Se per la ristorazione di fascia media e l’onnipresente street food va riconosciuto a Roma un certo dinamismo, l’offerta di alta ristorazione resta abbastanza statica. I grandi ristoranti sono un pugno e sono sempre gli stessi e, tra questi, una certezza è l’Imàgo dell’Hotel Hassler.

Questo non significa che Francesco Apreda proceda col pilota automatico, tutt’altro, perché la sua cucina è sempre piena di stimoli, d’invenzioni e di riletture consapevoli e personali di cucine dei vari angoli di mondo, che ha frequentato e frequenta ancora: la Napoli delle sue origini, la Roma di oggi, l’India, il Giappone, l’America.
Di ogni posto e di ogni cucina lo chef pare aver tratto una conoscenza non superficiale, e gli va dato atto di essere capace non solo di sapercela restituire con i suoi piatti, ma di riuscire anche a mettere insieme questi elementi in una policromia davvero armoniosa.
Questo è vero sia nel menù dei suoi classici sia nel “sapori di viaggio”, che viene rinnovato spesso e contiene gli ultimi frutti di una creatività sempre vivace.

I piatti sono sempre ad alto grado di difficoltà, sia per l’uso di tecniche di cucina proprie di tradizioni distanti tra loro, sia per l’impiego di spezie che lo chef adora e seleziona con grande cura (il suo blend di pepi è una pozione magica…). La maestria si rivela nella resa, sempre capace di soddisfare anche palati meno avvezzi a queste contaminazioni.

------------------------

Obiettivo a:
Secondo il testo fornito, di quale hotel fa parte il ristorante Imàgo?
Le voci di dati salvate non hanno alcun legame con il testo fornito.

Voci di dati salvate:
------------------------

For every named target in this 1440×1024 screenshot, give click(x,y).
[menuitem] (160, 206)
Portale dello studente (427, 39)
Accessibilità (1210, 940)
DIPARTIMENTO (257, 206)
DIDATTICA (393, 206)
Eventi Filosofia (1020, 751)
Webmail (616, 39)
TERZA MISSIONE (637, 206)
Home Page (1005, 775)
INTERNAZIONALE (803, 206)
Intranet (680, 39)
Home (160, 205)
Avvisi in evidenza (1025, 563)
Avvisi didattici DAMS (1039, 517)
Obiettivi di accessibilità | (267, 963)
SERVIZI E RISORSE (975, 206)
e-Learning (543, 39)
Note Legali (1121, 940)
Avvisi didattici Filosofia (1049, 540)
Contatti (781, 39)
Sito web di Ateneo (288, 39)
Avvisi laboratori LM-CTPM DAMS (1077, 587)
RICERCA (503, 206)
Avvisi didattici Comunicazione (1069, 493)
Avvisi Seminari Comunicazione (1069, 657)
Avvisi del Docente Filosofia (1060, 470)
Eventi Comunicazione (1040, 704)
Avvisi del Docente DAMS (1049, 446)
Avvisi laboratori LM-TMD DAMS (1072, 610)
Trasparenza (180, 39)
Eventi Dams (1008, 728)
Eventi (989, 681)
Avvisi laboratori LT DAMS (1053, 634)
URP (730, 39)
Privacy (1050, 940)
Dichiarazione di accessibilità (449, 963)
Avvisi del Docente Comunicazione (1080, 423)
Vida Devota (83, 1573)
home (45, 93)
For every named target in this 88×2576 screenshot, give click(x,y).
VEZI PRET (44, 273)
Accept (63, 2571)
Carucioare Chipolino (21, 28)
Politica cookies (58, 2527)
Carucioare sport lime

------------------------

Obiettivo b:
Riscrivi le righe dell'elenco dei dati salvati, richieste comprese, aumentando di 22 ogni numero delle coordinate nelle risposte. Parti dalla riga che contiene "Vida Devota (83, 1573)" e arriva fino alla fine dell'elenco.

Risposta completa a:
Fa parte dell'Hotel Hassler.

Risposta completa b:
Vida Devota (105, 1595)
home (67, 115)
For every named target in this 88×2576 screenshot, give click(x,y).
VEZI PRET (66, 295)
Accept (85, 2593)
Carucioare Chipolino (43, 50)
Politica cookies (80, 2549)
Carucioare sport lime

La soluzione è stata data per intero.